I took off being an imposter, and still, up to now, I am (hope my boss won’t see this 😬). During my Junior designer days, my thinking process goes like this:
“I think my design is pretty good. The colors and the layout is sleek. But let me make this button have some beaming animation to look better 👌🏻”
My goal back then is to beautify things and make it get a spot in the design trends of the year. But as the years go, by reading UX books, browsing numerous UX articles, poking UX designers to ask “How to be you?”, and watching videos so I can advance more in my field, I learned that UX has methodologies and processes. Thus, from a hip and trendy button, my thought processes changed into using methodologies:
“Okay, so who are my personas? I think I need fix the information architecture by doing some card sorting, then I’ll create a lo-fi after, and finally mockups. So lit 😎 ”

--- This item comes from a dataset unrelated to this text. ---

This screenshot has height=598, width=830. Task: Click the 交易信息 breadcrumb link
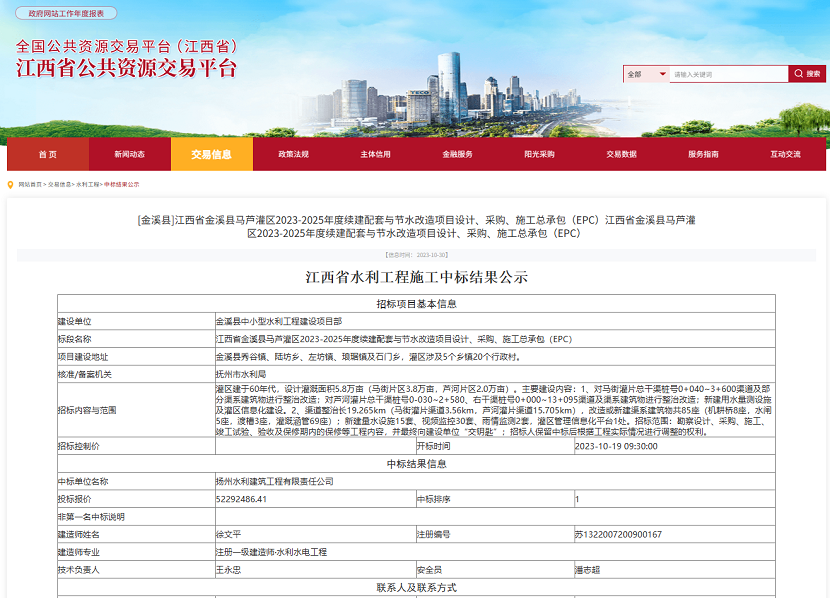(x=60, y=185)
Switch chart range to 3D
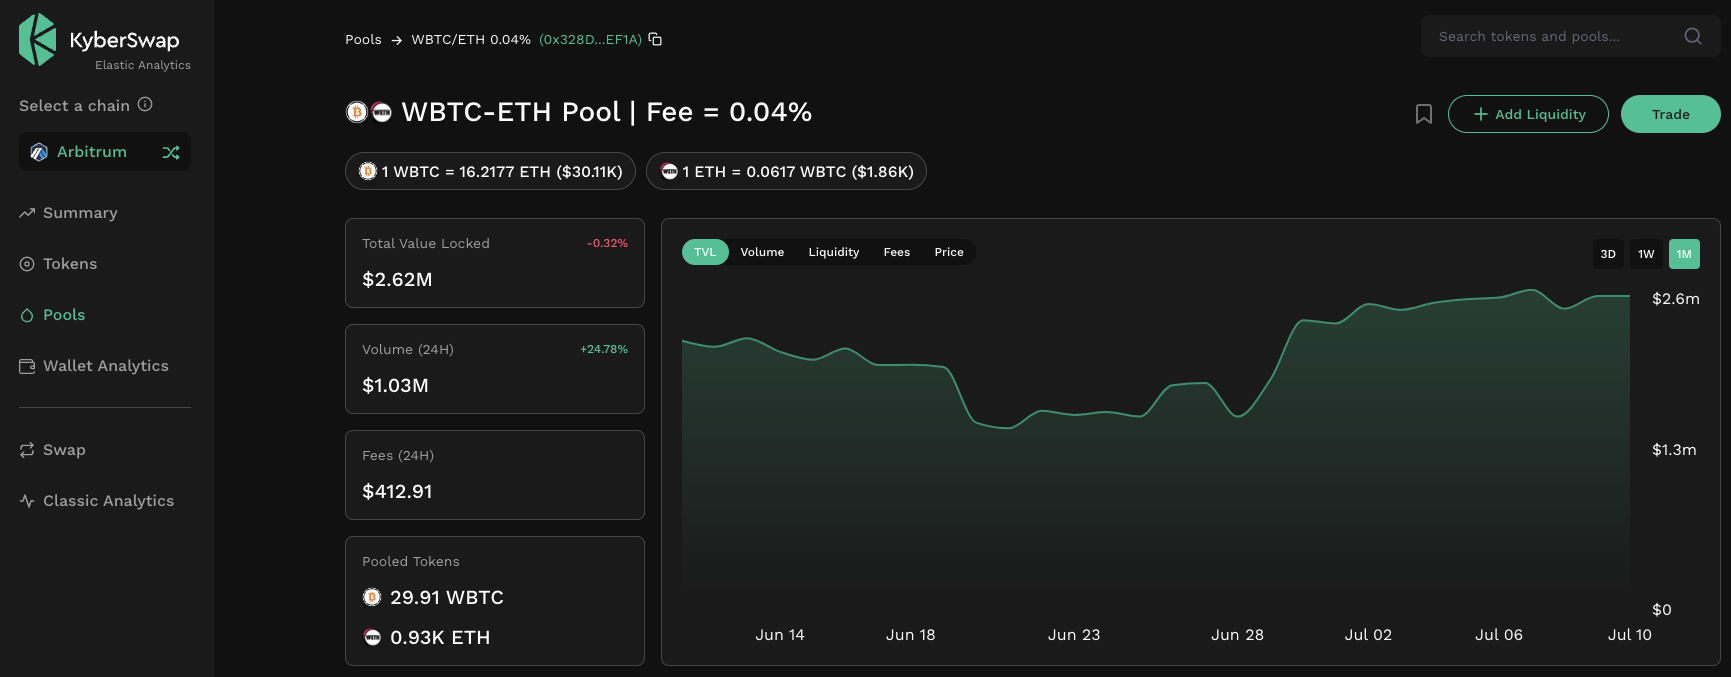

I continued using methodologies and along the way, I get to discover more which I was able to use in my processes. I learned about sprints, affinity map, crazy 8s and a lot more.
But…There’s more than this.
I remember getting interviewed by hiring managers back then. I used to sell myself by enumerating the UX BIG words like Google sprint, Information Architecture, Empathy, Ideation, Empathy, Lo-fidelity, Mockups, Empathy again and Sketchapp, so that I may get the job. And it turns out, hiring managers believed my alien terms which I know they don’t even know 🤷
Tip: if you want to get the job, mention Empathy n times and other UX alien terms 🕶
The truth is, even though we know and practice all these UX methodologies, fill half of the whiteboard with post-its, and deliver kick-ass mockups. It won’t make us the UX Designer we call ourselves, or what I call myself. It is not about going through A-Z methods by using A-Z tools to provide design solutions that will solve user problems.
UX Design is about understanding user pain (not problem). Period.
Hmm, okay, but don’t you think Riel we should just not understand it but also solve it?
Yes, correct! Solving and crafting a design solution is already a part once you start off with understanding human pain (not problem). And why pain and not problem? It is because if we solve problems there are some that we can just brush off. But if we solve pain, then with all our might, we will be solving it no matter what. It is just like solving between a lost earring vs an aching tooth, with a lost earring we can let it pass and forget about it, but with an aching tooth, we will immediately head to the drugstore and buy painkillers or go to the dentist to have it checked on (see, we are already solving it 😉 )
The bottom line is, we’ve just got too obsessed with all the design methods.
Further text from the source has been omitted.